Придумаем вместо ответа указал рукой куда-то вперед и оживленно произнес:
– Ты его знаешь?
На совсем небольшом расстоянии проплывал… или проплывало… или проплывала… короче, какая-тот невнятная фигура. Вот так сходу и не подберешь к ней достойного описания: некий гибрид каракатицы, медузы, многопалого осьминога и чего-то там еще. Это «чего-то там» было совершенно не разобрать. Руки у субъекта прямо на глазах вырастали из туловища и потом вдруг исчезали, так что их количество постоянно менялось. Лишь когда путники стали подходить ближе, что-то колыхнулось в памяти, очертания существа все более и более походили на… Да это же поэт!
– Ну конечно! Наш знаменитый стихотворец! Я уже с ним успел познакомиться.
Так как у Максима сейчас все ассоциации были связаны только с принцессой, он в первую очередь подумал, что в честь нее обязательно надо сочинить сонет, да нет — целую поэму! И Алан в этом деле был бы неплохим помощником.
– Постой, дружище!
Поэт обернулся и приветливо склонил голову. В его панамке зеркального цвета несколько комично отражались деревья и облака. Безликий образ уже не вызывал прежнего отвращения, даже наоборот — возбуждал интерес, не исключающий симпатии.
– Наверняка ты направляешься в ту же сторону, что и мы. Ведь так?
В обыденную серость жизни вновь вторглась чудодейственная лирика:
– Иду я, друзья, этой верной тропой,Пытаясь понять и душой, и умом — —В чем смысл удивительной жизни земной?А вдруг Диоген мне расскажет о том?
Максим даже захлопал в ладоши.
– Я же говорил, он сочиняет стихи на ходу.
Придумаем заискивающе прищурил несколько нижних глаз и с ярко выраженным любопытством спросил:
– А не может ли наш талантливый приятель облечь в рифмичную форму строительство моей великолепной башни? Ведь она, поглотившая столько физических трудов, стоит того, чтобы ей посвятили хотя бы маленькое четверостишие?
Алан ответил, почти не задумываясь:
– Желая сродниться с небес высотой,Собой воплотив и мечту, и успех,Она монолитной кирпичной стенойСтремится всегда к Бесконечности, вверх!
Придумаем почему-то запрокинул голову и посмотрел в самую отдаленную точку неба, открыв при этом оба рта.
– Недурно… Весьма даже недурно! Я это обязательно запомню и напишу на ее стене.
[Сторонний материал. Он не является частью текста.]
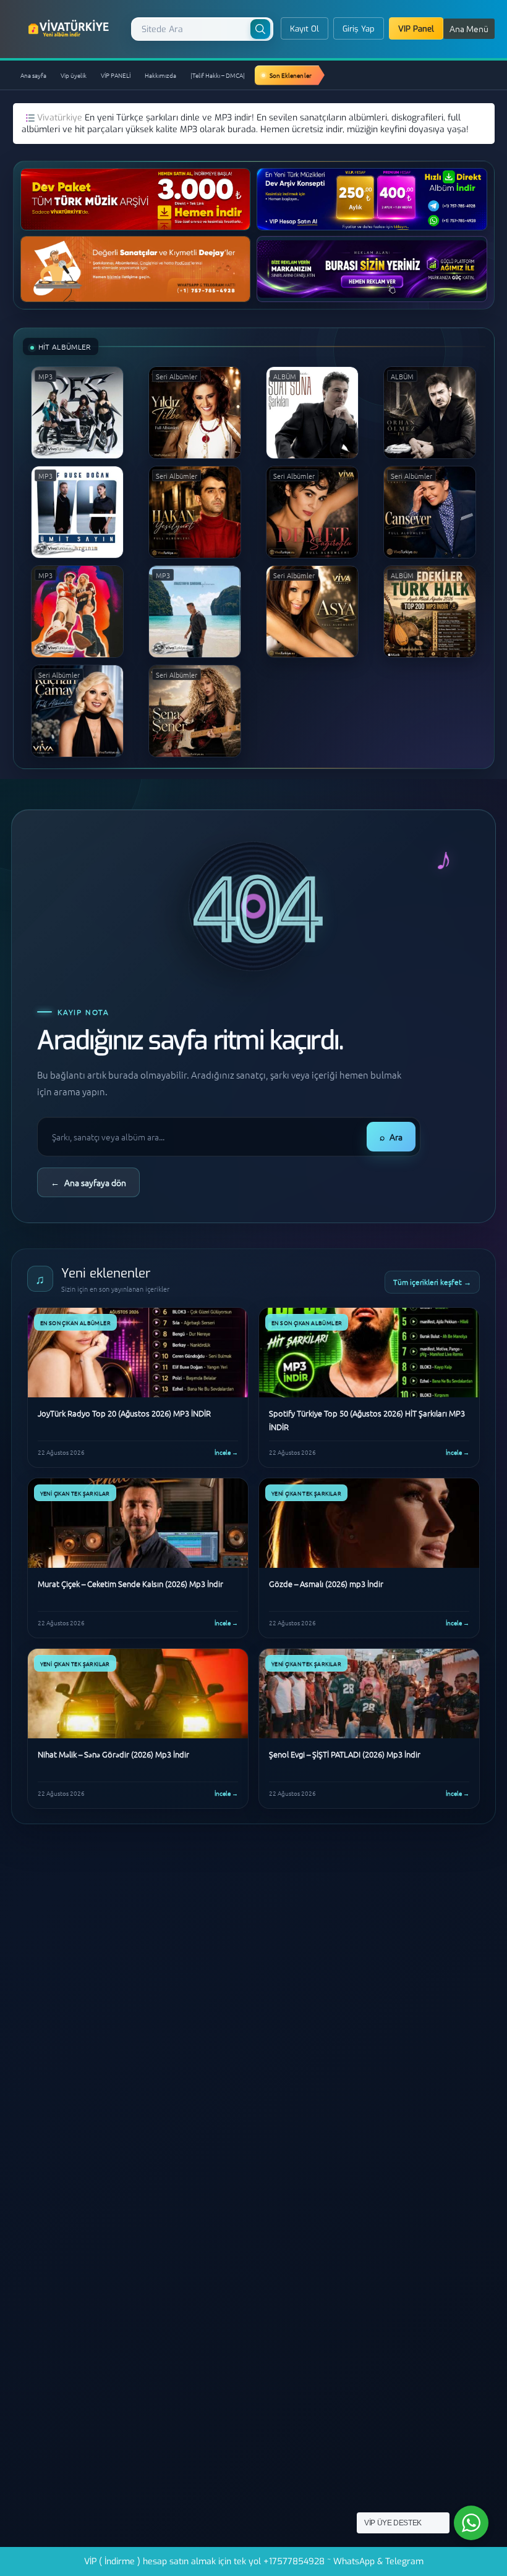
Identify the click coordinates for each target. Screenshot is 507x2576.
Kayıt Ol (304, 28)
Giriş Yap (359, 28)
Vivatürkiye (61, 118)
– Ну, а я что говорил? Алан без проблем может импровизировать на любые темы, допустим… — Максим на миг замялся, его язык так и норовил упомянуть о мадригале для принцессы, но не желая слишком афишировать свои чувства, он вовремя перешел на другую тему: — Допустим, описать восход солнца…
Поэт кивнул, отрастил себе лишние четыре руки, затем вскинул голову вверх, как бы обращаясь к самому светилу, и выразительно произнес:
– Когда рождается заряИз глубины ночи густой,Тогда все то, что скрыто тьмой,Светлеет ей благодаря.Не наглядимся мы никакНа краски утренних лучей.Ведь мир, повергнутый во мрак,С зарей стал зримым для очей.
Максим не переставал удивляться — как Алан, лишенный глаз, при этом способен так тонко подмечать все вещи и события? Наверняка, он смотрит на мир каким-то внутренним взором, причем, доступным лишь ему одному.
Так, увлеченные благозвучными стихами, они и не заметили, как очутились на поляне, где уже собралось много жителей этого царства, большинство из которых Максим раньше никогда не видел. Но по этому множеству легко было догадаться, что поляна — та самая, к которой они и держали путь. Наконец, перед взором замельтешили знакомые и, кажется, в чем-то родные лица. Вон господин Философ… Присел на какой-то бугорок, держа в руках тетрадь и пишущий прибор, приготовленный для того, чтобы слово в слово записать Умную Мысль среди других научных трудов. Сюда пришел и Милеус. Ну, с ним все ясно. У него любопытство, кажется, основное хобби. Наверняка, он пришел самый первый и теперь лежал, растянувшись в объятьях мягкой травы, срывал растущие поблизости цветы, вдыхал в себя их аромат и затем отбрасывал в сторону. Лодочник… Кстати, где Лодочник? Максим поискал глазами среди толпы, уверенный, что тот все же решил на время оставить свой пост ради такого события — послушать самого Диогена! Его маститая фигура быстро появилась в поле зрения, так как он минимум в два раза возвышался над всеми остальными. Лодочник прибыл вместе со своими веслами, крепко зажатыми в левой части, его нижняя часть приминала множество травы — он сидел в терпеливом ожидании, надев на лицо маску полубезразличного миросозерцания. Взоры у всех то и дело устремлялись в сторону, где стояла большая бочка, закупоренная с обоих сторон. Изнутри не доносилось ни звука, ни шороха, ни каких-либо признаков жизни, и Максим даже на мгновение забеспокоился — не умер ли ее обитатель. Что если местное божество от чрезмерного аскетизма уже покинуло бренную плоть и ушло к своим друзьям-богам куда-то на небо? Увы! Такой трагичный поворот событий лишил бы его возможности хотя бы раз в жизни услышать настоящую Умную Мысль. Да и для остальных было бы разочарование не меньшее.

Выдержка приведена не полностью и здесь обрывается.